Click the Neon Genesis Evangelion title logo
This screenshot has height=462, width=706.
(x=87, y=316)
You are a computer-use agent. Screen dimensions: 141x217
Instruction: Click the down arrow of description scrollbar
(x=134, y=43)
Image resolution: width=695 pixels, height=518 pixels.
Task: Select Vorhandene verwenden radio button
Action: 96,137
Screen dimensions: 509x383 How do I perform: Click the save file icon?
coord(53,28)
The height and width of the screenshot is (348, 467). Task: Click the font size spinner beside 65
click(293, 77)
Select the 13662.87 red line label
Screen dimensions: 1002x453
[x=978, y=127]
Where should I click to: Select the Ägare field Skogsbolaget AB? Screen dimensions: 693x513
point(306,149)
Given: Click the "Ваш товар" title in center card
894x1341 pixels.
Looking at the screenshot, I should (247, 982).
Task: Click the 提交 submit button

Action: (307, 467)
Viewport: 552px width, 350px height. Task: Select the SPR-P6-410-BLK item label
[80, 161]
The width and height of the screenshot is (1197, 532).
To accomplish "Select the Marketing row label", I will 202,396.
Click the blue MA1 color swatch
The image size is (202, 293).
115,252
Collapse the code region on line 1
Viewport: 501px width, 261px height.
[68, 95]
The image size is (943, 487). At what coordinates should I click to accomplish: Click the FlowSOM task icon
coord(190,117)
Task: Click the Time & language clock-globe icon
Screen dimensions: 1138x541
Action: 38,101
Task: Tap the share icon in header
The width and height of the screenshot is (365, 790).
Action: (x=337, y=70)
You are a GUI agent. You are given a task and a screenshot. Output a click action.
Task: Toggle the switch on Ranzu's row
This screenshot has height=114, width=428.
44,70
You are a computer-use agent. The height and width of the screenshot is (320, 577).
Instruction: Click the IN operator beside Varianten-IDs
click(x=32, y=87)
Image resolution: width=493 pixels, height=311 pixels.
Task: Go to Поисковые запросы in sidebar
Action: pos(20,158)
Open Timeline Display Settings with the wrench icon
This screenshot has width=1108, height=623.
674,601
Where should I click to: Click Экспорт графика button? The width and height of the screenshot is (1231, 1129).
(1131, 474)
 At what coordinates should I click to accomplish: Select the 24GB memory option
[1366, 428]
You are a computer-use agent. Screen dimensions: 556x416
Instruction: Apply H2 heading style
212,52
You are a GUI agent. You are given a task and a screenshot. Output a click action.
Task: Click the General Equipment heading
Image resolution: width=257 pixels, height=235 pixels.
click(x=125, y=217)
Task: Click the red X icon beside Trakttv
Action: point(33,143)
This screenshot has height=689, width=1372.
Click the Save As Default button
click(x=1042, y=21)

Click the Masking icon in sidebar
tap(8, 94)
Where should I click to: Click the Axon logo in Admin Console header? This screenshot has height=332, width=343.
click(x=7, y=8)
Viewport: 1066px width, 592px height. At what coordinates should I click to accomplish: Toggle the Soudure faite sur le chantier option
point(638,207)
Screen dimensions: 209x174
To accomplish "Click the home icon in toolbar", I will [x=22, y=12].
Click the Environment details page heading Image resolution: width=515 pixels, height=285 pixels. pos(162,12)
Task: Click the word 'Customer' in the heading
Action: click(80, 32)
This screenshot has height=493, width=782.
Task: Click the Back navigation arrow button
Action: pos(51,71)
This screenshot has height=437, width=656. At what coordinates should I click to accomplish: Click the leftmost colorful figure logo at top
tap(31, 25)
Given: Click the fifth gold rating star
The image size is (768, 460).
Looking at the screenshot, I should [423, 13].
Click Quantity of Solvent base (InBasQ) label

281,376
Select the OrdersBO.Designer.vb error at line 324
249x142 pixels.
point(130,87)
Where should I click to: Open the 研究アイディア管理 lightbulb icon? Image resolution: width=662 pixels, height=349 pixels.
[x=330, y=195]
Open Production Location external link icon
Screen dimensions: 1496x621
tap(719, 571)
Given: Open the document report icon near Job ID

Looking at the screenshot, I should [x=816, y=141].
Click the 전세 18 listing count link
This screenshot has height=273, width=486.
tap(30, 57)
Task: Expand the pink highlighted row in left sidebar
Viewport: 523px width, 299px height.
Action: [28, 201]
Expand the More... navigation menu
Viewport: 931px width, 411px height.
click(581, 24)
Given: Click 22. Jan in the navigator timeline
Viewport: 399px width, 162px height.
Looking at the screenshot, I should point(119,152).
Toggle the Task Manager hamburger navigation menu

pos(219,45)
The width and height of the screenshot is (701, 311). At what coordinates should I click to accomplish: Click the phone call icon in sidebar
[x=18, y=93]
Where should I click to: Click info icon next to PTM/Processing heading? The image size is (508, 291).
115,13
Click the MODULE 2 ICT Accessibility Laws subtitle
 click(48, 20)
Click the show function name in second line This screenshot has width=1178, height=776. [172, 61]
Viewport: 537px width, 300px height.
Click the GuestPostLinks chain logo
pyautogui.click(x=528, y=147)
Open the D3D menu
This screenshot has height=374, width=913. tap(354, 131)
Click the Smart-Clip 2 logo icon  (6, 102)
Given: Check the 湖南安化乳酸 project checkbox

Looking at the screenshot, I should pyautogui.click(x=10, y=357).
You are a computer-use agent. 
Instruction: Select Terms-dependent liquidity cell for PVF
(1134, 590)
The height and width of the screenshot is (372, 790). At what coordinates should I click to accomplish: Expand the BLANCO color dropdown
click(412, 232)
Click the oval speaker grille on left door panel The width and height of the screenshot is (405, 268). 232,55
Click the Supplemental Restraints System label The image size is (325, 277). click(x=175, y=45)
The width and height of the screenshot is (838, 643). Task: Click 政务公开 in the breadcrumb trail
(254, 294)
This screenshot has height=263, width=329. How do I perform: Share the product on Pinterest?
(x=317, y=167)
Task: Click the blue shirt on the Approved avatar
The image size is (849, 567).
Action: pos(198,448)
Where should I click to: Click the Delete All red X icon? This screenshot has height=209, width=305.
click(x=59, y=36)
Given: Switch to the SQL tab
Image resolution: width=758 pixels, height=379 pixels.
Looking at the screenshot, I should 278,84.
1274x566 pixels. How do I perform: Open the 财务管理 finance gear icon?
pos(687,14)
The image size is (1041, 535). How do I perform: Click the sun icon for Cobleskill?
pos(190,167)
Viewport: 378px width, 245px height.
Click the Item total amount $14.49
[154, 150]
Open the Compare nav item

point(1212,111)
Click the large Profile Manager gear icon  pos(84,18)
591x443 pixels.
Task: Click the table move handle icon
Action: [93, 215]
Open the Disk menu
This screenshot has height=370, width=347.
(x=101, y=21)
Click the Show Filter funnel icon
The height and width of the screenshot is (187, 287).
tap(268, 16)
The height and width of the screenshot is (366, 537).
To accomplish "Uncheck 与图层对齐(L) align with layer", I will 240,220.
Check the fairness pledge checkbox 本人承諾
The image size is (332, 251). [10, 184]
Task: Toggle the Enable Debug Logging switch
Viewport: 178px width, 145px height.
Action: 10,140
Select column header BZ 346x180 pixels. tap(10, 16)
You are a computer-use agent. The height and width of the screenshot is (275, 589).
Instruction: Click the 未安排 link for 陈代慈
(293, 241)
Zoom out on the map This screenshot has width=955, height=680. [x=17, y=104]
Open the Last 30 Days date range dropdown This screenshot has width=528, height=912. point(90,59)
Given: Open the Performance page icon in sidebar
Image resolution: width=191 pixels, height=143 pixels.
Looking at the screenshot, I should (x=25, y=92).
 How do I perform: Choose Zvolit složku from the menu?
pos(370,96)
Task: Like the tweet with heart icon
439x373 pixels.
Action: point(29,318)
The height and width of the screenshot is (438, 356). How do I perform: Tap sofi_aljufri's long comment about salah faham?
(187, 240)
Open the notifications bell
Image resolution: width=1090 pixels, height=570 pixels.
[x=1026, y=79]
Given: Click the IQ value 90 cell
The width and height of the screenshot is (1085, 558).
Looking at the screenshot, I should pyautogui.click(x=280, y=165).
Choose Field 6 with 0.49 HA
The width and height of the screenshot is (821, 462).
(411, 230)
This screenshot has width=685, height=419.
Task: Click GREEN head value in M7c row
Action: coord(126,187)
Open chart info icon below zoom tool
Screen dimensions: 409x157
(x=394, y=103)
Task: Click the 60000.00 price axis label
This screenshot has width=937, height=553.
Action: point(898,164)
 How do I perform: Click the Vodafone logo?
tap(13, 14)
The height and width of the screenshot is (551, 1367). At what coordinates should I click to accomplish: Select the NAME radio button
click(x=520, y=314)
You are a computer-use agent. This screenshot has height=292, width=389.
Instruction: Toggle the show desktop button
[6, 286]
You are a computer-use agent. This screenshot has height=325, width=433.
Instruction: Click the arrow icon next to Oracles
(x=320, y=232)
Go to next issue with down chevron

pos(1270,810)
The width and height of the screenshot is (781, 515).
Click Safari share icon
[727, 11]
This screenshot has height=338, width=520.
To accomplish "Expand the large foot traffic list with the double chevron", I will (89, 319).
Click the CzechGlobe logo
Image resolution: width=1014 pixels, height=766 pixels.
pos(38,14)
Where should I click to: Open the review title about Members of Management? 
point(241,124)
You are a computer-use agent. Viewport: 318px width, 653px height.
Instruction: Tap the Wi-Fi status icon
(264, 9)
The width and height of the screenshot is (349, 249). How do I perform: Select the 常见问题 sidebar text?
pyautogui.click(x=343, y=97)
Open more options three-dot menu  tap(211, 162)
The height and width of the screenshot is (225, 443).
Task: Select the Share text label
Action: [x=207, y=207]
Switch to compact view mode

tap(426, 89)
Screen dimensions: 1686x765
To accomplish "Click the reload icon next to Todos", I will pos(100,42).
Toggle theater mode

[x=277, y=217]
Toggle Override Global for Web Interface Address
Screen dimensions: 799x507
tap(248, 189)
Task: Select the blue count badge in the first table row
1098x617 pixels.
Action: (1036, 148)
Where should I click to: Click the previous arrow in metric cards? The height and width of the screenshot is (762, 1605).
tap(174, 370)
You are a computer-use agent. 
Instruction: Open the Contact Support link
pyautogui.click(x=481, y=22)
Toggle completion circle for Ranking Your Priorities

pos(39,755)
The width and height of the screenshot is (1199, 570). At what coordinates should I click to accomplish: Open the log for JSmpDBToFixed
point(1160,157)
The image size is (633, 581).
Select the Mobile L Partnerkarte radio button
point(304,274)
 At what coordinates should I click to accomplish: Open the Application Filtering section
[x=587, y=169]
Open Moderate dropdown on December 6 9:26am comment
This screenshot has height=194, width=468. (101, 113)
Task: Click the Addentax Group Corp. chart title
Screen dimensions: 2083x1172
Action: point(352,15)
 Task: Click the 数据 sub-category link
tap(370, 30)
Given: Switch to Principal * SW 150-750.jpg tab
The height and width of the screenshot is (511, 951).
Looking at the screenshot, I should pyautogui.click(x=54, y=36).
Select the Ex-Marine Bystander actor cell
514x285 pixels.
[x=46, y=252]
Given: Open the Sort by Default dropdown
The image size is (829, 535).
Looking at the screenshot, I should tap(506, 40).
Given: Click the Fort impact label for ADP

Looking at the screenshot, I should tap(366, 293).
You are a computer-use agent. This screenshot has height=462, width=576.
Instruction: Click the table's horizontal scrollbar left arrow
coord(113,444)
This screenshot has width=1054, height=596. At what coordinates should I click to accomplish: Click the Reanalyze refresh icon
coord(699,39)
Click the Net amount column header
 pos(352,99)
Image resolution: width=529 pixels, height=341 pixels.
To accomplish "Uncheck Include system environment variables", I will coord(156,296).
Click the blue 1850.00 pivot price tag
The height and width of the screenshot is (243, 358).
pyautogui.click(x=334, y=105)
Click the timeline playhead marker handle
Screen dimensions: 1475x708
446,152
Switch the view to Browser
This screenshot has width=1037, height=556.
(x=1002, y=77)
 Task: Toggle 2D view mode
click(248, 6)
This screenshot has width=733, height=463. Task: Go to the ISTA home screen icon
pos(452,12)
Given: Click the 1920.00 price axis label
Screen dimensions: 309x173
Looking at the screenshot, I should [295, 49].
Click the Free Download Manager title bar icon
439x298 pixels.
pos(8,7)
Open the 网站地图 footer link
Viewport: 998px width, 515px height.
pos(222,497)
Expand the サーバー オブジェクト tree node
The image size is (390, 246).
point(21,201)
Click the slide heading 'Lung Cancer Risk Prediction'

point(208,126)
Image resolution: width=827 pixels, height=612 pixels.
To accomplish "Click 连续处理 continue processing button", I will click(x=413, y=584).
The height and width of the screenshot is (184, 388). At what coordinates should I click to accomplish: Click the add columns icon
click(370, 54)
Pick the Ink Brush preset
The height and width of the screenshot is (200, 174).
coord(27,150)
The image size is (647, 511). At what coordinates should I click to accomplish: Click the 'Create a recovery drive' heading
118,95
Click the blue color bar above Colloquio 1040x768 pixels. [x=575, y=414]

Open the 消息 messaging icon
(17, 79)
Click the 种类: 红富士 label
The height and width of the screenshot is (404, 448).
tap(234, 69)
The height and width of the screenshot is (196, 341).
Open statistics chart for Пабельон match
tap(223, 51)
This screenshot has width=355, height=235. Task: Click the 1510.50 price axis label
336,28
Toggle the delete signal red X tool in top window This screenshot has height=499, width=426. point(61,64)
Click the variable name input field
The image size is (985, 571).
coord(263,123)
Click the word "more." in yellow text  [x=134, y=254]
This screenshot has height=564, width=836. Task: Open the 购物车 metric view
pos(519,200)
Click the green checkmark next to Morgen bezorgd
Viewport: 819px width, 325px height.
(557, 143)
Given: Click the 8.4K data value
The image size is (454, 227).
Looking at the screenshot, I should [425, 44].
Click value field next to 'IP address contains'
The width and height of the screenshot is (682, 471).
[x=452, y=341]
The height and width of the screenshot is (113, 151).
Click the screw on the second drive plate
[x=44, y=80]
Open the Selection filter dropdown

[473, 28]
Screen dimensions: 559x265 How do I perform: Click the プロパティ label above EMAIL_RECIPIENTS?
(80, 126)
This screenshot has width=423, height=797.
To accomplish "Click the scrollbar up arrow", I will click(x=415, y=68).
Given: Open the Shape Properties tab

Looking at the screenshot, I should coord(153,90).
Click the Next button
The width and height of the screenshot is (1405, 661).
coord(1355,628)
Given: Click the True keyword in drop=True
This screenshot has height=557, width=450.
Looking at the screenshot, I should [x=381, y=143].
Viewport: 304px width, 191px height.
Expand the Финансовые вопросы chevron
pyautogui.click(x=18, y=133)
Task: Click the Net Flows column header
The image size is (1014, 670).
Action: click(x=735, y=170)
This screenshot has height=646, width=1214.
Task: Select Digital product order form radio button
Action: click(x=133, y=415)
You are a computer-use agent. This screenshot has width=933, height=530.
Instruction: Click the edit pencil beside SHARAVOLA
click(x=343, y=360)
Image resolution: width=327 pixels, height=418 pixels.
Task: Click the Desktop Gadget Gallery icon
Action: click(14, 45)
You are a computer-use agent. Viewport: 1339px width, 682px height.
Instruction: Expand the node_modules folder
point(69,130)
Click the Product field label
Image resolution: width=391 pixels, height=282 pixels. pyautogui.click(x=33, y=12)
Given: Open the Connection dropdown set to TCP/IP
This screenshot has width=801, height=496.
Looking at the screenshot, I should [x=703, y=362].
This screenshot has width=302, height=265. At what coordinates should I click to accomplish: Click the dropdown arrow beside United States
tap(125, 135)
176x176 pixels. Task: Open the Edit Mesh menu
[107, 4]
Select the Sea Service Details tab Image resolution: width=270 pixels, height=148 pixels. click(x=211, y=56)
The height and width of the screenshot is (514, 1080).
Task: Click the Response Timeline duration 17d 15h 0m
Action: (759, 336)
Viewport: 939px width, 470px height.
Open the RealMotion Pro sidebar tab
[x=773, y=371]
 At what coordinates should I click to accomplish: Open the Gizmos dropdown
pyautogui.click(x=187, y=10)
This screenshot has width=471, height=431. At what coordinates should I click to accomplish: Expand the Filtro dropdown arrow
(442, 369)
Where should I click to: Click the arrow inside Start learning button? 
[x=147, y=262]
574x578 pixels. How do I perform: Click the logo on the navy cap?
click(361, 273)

● ● ● ● ●

EXERCISE AIM
Produce only the lines from the line containing "Where should I click to: Open the 研究アイディア管理" through the line containing "Task: Expand the", inclusive of both, exactly as they stand in the entries above.

SOLUTION TO THE PROBLEM
Where should I click to: Open the 研究アイディア管理 lightbulb icon? Image resolution: width=662 pixels, height=349 pixels.
[x=330, y=195]
Open Production Location external link icon
Screen dimensions: 1496x621
tap(719, 571)
Given: Open the document report icon near Job ID

Looking at the screenshot, I should [x=816, y=141].
Click the 전세 18 listing count link
This screenshot has height=273, width=486.
tap(30, 57)
Task: Expand the pink highlighted row in left sidebar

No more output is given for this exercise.